» **Task statement**: Count the lines below that contain the word "screenshot", and reply with only that number.

» **Stored records**:
=-=-=-=-=
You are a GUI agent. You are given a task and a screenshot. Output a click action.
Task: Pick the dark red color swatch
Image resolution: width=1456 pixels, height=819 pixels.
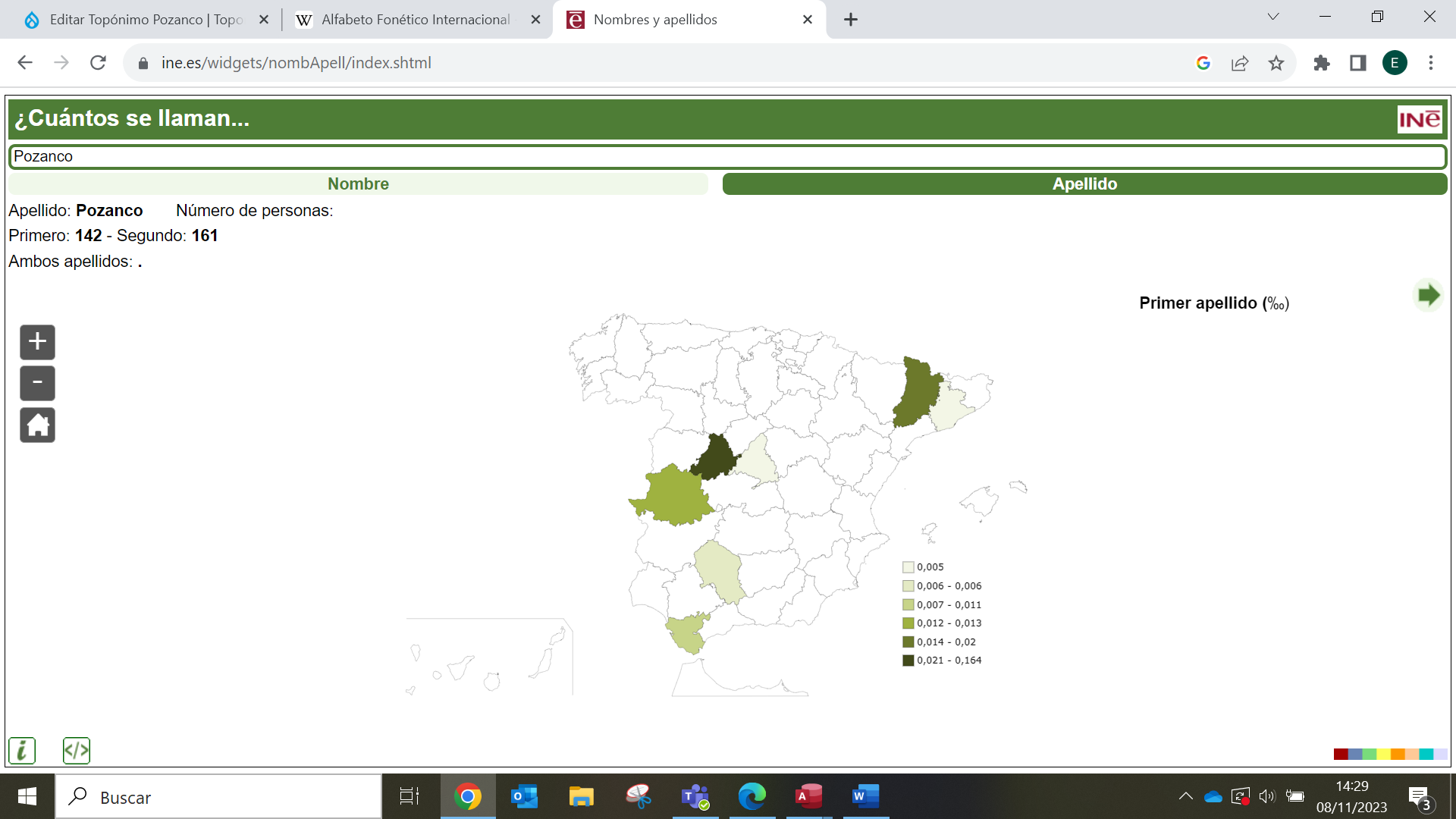pyautogui.click(x=1341, y=754)
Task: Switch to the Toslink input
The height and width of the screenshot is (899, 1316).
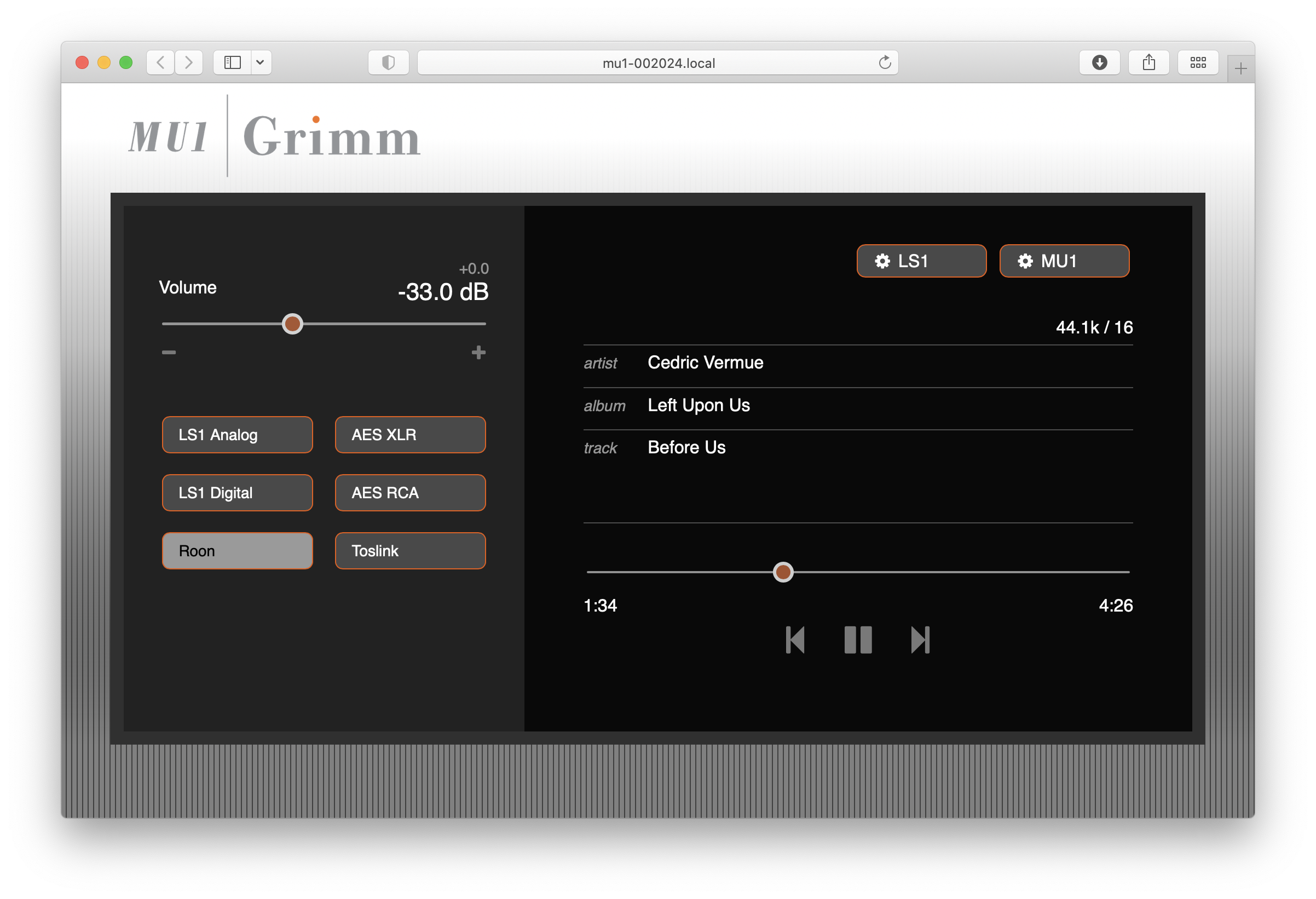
=-=-=-=-=
» **Exercise response**: 2